The 14-turn, 1.973-mile circuit is laid out on Edmonton City Centre Airport runways that reach 75-feet wide for most of the course. About 80 percent of the race course, which is five minutes from downtown, can be seen from anywhere in the grandstands.

“We welcome the opportunity to partner with the Indy Racing League during such an exciting time,” said Ken Knowles, Northlands President. “The Edmonton Indy has a proven track record and terrific support from our fans and partners. Under this new partnership, we expect that this year’s event will be the biggest and best to date.”

*** 4. Antinucci back in the lead: Richard Antinucci didn’t hesitate when asked “What is your next step in your career?” after his runner-up finish in the Firestone Freedom 100 on May 23. “Indy without Lights,” said Antinucci, who is back on top the Firestone Indy Lights point standings. The way Antinucci is progressing in Firestone Indy Lights – either first or second in four of the first five races of the 16-event season – uncle Eddie Cheever Jr. might be inclined to put together a program for the 93rd Indianapolis 500 if a full-season IndyCar Series team doesn’t contract his services. Antinucci, 27, driving the No. 7 Lucas Oil/Sam Schmidt Motorsports car, challenged pole sitter Dillon Battistini of Panther Racing throughout the 40-lap race on the 2.5-mile Indianapolis Motor Speedway oval.

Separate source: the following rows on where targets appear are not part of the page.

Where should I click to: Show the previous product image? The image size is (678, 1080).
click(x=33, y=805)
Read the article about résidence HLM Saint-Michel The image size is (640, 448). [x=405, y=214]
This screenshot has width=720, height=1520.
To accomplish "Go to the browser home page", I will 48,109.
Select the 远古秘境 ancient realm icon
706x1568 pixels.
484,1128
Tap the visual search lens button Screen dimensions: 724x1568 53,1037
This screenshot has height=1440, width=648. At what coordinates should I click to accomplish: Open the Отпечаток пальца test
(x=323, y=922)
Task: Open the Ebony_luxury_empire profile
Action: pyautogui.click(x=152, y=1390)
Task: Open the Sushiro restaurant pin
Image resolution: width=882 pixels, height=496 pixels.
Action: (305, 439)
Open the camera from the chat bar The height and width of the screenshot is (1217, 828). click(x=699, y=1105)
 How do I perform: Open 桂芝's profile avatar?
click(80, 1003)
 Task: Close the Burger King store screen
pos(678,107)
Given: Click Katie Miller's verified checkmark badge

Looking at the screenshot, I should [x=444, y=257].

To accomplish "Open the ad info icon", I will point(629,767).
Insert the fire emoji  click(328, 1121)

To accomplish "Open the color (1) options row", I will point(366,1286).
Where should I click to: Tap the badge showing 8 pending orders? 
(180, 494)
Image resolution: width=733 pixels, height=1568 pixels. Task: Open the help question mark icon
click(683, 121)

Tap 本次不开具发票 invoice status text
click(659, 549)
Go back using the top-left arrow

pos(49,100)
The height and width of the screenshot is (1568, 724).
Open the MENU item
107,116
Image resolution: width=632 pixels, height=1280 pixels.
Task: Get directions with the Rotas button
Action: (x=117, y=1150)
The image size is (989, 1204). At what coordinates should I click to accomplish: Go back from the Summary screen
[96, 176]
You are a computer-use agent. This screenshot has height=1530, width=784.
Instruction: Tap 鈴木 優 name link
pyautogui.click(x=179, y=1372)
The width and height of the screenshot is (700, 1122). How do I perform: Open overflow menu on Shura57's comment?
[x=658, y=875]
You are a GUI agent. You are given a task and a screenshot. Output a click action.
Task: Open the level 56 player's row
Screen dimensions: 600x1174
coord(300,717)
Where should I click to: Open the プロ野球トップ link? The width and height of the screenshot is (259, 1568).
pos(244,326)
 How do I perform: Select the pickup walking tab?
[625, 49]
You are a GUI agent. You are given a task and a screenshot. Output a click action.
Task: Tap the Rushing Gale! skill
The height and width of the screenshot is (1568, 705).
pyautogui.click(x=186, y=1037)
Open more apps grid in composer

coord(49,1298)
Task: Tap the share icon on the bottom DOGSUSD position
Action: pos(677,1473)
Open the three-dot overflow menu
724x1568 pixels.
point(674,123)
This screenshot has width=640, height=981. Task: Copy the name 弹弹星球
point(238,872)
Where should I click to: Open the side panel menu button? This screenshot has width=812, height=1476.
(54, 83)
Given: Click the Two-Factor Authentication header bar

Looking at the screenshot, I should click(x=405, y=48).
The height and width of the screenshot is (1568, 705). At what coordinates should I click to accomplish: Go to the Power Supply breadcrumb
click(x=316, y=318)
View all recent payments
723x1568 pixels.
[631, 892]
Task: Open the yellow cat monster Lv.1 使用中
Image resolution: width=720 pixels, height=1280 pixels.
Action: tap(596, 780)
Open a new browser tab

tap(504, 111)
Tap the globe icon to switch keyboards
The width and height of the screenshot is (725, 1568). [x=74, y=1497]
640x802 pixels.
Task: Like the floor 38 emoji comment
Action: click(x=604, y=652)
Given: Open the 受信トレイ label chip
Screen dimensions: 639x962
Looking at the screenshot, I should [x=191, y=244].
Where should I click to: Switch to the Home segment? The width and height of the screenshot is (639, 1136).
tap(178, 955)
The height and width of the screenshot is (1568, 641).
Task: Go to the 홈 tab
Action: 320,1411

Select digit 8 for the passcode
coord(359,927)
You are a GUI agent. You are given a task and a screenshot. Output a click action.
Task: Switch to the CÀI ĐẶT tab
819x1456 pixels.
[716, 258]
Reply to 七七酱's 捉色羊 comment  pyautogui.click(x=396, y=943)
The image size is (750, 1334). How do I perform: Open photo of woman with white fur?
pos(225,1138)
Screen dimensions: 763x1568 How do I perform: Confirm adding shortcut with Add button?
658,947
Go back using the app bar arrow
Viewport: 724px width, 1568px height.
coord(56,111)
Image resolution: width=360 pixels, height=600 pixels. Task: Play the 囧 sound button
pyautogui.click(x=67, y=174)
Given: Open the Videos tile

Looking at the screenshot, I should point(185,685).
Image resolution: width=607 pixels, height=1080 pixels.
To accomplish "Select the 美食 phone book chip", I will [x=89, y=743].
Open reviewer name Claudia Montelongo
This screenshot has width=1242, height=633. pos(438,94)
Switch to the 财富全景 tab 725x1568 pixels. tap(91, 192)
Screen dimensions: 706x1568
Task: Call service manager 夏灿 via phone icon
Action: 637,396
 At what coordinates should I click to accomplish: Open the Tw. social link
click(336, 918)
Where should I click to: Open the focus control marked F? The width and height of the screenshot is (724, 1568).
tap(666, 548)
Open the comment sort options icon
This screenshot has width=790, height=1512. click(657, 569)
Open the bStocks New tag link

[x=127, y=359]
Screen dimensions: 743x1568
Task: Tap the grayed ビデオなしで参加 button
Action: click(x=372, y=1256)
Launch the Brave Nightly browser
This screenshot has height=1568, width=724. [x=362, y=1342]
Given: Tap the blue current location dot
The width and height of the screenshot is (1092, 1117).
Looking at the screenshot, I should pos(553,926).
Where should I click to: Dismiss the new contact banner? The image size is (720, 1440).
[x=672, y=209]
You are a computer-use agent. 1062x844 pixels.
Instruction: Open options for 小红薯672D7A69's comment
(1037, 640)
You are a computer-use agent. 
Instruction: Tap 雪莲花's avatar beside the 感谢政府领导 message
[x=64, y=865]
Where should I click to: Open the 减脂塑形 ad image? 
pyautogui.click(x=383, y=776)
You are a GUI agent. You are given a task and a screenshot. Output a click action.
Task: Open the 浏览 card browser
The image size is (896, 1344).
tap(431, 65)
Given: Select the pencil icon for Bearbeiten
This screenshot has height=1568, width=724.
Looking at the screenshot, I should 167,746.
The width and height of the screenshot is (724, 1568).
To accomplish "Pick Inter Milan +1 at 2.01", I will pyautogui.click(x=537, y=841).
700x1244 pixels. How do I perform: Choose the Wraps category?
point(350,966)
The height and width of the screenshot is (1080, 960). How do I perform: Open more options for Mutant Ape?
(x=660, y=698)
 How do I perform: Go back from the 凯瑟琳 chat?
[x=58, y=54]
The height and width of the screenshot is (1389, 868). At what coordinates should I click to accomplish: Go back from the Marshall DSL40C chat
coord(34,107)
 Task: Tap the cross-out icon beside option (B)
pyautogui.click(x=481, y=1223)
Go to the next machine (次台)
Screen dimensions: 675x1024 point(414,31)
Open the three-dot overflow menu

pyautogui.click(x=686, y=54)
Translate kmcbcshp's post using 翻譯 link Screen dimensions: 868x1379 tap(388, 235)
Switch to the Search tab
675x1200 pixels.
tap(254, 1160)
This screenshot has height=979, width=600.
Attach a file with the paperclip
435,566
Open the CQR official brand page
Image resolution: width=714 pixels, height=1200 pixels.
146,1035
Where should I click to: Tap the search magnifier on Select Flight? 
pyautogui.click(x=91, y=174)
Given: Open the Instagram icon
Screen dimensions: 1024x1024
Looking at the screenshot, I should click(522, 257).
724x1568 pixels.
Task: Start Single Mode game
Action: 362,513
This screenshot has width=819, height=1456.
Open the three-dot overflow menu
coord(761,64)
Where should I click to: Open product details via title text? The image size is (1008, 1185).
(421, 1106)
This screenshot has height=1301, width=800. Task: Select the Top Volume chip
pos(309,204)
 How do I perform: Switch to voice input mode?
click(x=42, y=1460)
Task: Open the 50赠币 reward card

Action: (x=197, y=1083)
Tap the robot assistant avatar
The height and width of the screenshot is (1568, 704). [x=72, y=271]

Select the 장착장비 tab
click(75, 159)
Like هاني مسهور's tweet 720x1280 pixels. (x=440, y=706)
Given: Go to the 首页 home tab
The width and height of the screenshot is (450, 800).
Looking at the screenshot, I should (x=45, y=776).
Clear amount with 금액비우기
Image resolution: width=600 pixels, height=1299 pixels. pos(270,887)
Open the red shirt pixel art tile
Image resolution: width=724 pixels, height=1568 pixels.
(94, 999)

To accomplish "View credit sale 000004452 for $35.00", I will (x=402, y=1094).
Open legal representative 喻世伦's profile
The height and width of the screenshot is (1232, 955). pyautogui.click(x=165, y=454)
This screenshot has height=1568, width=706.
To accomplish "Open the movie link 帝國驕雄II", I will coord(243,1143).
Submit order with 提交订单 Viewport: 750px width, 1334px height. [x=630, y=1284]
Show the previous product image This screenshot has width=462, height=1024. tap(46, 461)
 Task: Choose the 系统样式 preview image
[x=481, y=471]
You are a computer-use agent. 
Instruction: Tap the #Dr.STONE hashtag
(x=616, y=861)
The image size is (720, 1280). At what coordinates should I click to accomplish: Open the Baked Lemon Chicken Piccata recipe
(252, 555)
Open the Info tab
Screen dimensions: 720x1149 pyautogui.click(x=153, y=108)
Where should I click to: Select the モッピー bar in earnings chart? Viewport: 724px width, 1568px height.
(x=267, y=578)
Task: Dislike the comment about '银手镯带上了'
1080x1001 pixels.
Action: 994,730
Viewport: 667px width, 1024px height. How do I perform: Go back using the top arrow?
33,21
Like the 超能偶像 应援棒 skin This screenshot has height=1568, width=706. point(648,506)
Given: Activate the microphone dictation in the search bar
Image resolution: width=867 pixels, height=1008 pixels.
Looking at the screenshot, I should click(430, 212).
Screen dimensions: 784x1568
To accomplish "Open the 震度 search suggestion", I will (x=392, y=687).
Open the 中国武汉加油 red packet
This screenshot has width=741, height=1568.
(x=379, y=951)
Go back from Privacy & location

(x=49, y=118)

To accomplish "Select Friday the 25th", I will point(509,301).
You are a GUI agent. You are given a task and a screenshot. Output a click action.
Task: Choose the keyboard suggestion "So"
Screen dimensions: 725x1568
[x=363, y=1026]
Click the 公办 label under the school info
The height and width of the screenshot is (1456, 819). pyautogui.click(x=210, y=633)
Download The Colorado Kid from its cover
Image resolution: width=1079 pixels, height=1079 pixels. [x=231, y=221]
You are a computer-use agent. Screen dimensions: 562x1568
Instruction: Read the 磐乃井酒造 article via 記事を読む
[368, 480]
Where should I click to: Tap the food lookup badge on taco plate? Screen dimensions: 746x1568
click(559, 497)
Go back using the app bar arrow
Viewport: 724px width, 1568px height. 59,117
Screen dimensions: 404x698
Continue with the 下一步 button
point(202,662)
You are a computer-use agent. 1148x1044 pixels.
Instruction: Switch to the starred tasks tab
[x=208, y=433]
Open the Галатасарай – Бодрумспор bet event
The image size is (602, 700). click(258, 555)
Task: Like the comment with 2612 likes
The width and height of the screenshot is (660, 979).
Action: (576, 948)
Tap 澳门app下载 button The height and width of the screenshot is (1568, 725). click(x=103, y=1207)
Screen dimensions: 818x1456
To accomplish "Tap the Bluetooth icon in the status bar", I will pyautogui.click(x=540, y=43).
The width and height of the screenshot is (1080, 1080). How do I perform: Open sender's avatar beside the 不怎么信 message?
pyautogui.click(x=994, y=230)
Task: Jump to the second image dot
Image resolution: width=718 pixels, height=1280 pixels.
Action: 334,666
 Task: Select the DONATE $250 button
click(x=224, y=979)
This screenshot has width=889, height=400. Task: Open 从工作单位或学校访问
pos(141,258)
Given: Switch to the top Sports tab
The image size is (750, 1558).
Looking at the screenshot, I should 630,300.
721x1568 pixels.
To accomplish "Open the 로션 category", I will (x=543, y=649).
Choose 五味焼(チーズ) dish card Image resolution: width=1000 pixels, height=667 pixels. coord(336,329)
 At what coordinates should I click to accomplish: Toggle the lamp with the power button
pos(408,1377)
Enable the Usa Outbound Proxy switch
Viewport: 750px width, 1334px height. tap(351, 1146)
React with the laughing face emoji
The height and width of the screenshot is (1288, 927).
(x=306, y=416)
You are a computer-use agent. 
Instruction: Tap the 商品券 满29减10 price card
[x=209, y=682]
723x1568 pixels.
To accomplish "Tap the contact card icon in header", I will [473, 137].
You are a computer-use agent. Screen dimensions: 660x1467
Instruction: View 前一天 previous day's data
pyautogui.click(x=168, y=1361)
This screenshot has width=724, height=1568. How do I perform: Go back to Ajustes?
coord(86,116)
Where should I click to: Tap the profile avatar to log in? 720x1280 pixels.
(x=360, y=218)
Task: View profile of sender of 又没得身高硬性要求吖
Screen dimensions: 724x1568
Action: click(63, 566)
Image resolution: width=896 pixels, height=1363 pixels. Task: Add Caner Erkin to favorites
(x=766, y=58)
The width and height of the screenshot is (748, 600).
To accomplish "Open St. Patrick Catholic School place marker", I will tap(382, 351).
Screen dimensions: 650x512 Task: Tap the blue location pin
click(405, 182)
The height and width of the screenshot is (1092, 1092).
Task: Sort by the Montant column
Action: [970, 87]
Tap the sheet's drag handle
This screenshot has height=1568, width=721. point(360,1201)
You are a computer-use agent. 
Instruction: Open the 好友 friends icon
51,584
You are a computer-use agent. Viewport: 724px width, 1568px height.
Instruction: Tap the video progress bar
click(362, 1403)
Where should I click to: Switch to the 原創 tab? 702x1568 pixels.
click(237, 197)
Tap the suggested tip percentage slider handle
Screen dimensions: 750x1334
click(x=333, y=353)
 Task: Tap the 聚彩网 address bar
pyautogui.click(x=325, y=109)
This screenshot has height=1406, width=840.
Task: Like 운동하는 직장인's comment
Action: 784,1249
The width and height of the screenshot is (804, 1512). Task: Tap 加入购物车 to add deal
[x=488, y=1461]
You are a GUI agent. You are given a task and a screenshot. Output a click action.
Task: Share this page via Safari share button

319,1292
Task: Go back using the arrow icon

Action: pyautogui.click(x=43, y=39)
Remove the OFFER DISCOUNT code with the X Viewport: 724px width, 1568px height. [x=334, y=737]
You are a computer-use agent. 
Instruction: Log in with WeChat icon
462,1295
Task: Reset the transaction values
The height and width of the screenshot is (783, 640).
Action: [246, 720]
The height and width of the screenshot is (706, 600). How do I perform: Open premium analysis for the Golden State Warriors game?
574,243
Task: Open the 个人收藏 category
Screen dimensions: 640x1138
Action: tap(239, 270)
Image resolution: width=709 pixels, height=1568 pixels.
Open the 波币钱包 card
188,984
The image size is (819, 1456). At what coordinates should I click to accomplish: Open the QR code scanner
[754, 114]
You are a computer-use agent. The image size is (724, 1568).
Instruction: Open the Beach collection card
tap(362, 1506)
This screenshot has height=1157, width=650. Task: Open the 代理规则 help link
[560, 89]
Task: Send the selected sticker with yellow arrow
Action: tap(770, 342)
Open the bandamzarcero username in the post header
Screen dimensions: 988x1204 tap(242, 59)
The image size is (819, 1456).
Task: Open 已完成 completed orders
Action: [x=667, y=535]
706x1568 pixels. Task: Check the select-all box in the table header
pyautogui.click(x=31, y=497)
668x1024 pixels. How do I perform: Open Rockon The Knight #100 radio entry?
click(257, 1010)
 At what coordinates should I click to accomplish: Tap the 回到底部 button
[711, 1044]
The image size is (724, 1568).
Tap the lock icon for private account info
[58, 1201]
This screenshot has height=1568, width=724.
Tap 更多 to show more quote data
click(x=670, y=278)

“We tried to take it easy at the beginning because I think the majority of the field was having problems already with the rubbered-in track,” said Antinucci, who started sixth. “We ran really conservative, with a lot of downforce. We were really quick in the corners. I think we were the quickest out there. I just kept hitting the (rev) limiter.

“But congratulations to Panther and Battistini. They did a good job. He was running those times by himself, without a tow – pretty good.”

After competing on road/street courses last year in the series, Antinucci has been a quick study on the ovals this season. Next up is the first short track of the season – The Milwaukee Mile on June 1.

***             The 2008 IndyCar Series season continues with the ABC Supply/A.J. Foyt 225 on June 1 at the Milwaukee Mile. The race will be telecast live in High Definition at 4 p.m. (EDT) by ABC. The race will air live on the IMS Radio Network. A Spanish-language telecast of the race will be carried by ESPNDeportes. The IMS Radio Network broadcast also is carried on XM Satellite Radio and The 2008 Firestone Indy Lights season continues with the Milwaukee 100 at 12:30 p.m. (EDT) on June 1 at The Milwaukee Mile. The Firestone Freedom 100 will be telecast at 1 p.m. EDT May 31.